The LUNs with ~ 1400 read/write IO are obviously the ones involved in the Storage vMotion…notice the lack of “SAN choking”.  I re-ran this test multiple times using other LUNs with identical results…it was obvious at this point that there is still an issue with VAAI being used on this VNX OE.  Fortunately, our production datacenter utilizes 10 Gbe for the iSCSI network and Storage vMotions finish in just a minute or two.  I could see this flaw being particularly problematic in larger environments where Storage vMotion is frequent or something like VDI where VM’s are frequently spun up, tore down, or updated.

The solution…

Obviously, disabling VAAI in vSphere is a guaranteed “work around”.  I wouldn’t necessarily call this a “fix” as the VAAI feature is unusable, but it will stop the high latency and disconnects when vSphere tries to offload certain storage tasks to the array.  Once I had some hard evidence in hand, I did open up a ticket with EMC, and the support engineer was able to confirm this was indeed still a bug and has not been addressed by the latest OE version.

This VMware KB article details the process of disabling VAAI (http://kb.vmware.com/selfservice/microsites/search.do?language=en_US&cmd=displayKC&externalId=1033665).  I found that just the “DataMover.HardwareAcceleratedMove” parameter in the article had to be disabled.  The EMC support engineer also mentioned they had some success increasing the “MaxHWTransferSize” parameter while leaving VAAI enabled, but that it hadn’t worked for everyone.

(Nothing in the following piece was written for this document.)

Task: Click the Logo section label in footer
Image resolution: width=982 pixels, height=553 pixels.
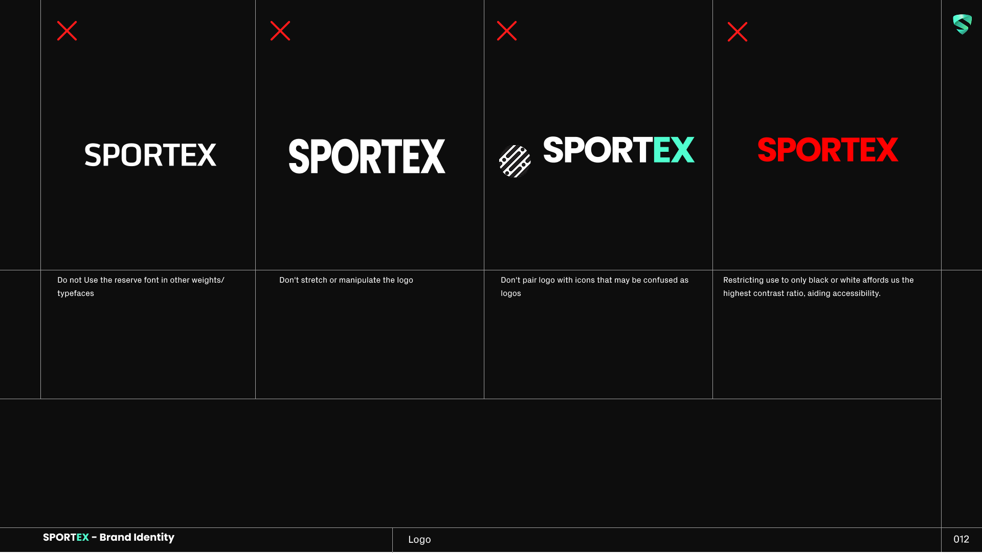Action: [x=419, y=539]
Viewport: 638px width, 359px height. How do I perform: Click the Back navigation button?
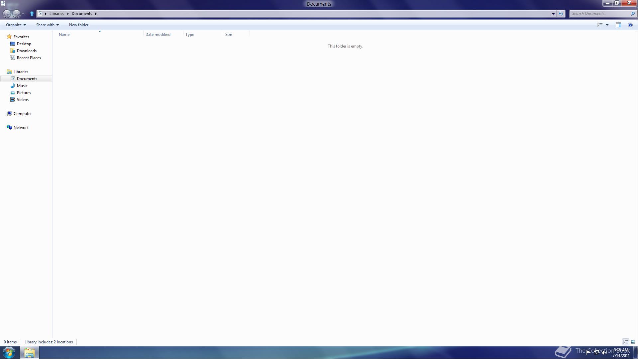[7, 14]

You can see more information from this KB article (https://support.emc.com/kb/191685 – you may need an active support account, I had to login to view this page).  I decided to just disable VAAI and call it a day until a valid bug fix was released in some future OE version.  ***update 11/06/15*** it has come to my attention the preceding EMC KB191685 can no longer be accessed at the supplied link…I searched through the support portal and could not find a replacement so I don’t know if they pulled the KB documenting this issue entirely or if it’s been merged into another.  I did however find a support bulletin from June 2015 saying that the VAAI improvements had been added into the .217 firmware.  At one point I did request the .217 firmware only to find out they’d pulled it due to some issue it was causing.  I can only assume the VAAI improvements would’ve been added into some subsequent firmware version but no longer have my VNX’s in production, nor are they under support, and I won’t be able to personally test.

Hopefully this information will be beneficial to someone at there…luckily I found my way through the rabbit hole, but there wasn’t a whole lot publicly available regarding this issue when I was initially seeking a cause.